━━━ Datenzeilen

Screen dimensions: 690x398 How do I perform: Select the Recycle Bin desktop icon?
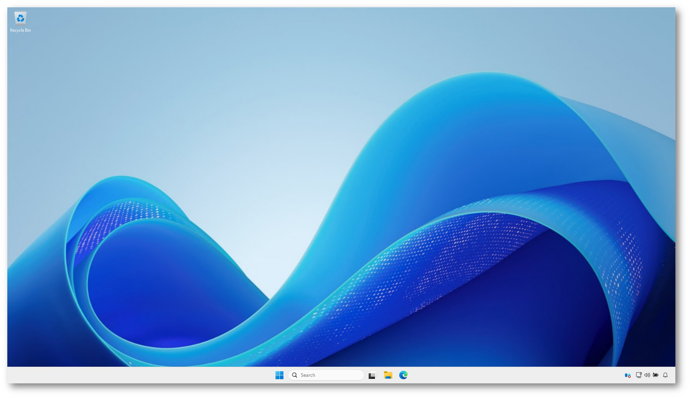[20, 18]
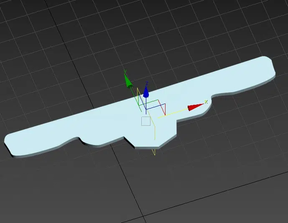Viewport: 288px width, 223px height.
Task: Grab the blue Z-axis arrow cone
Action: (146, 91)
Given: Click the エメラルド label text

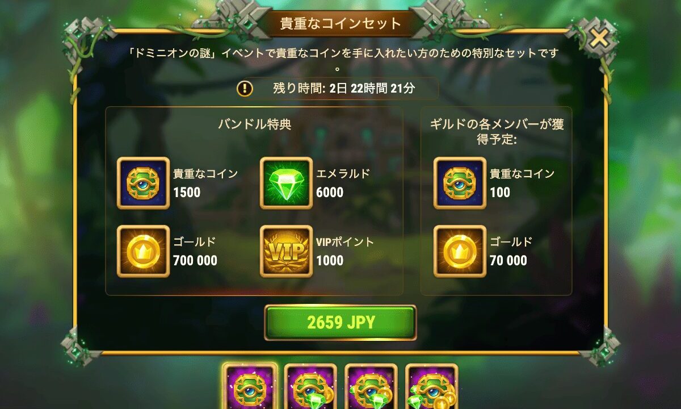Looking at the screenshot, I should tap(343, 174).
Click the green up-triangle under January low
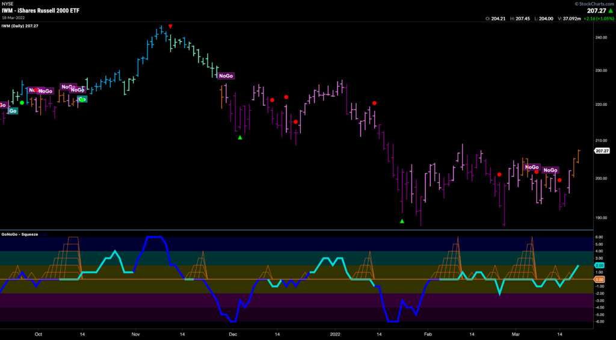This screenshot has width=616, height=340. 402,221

━━━━━━

▸ Aufgabe
Schreibe die Zeilen von der Zeile, die "Given: Click the エメラルド label text" enthält, bis zum Ende der Zeilen wortgetreu ab, beide Enden eingeschlossen. Lass die Bilder in deiner Antwort weg.

▸ Ergebnis
Given: Click the エメラルド label text

Looking at the screenshot, I should tap(343, 174).
Click the green up-triangle under January low
This screenshot has width=616, height=340. 402,221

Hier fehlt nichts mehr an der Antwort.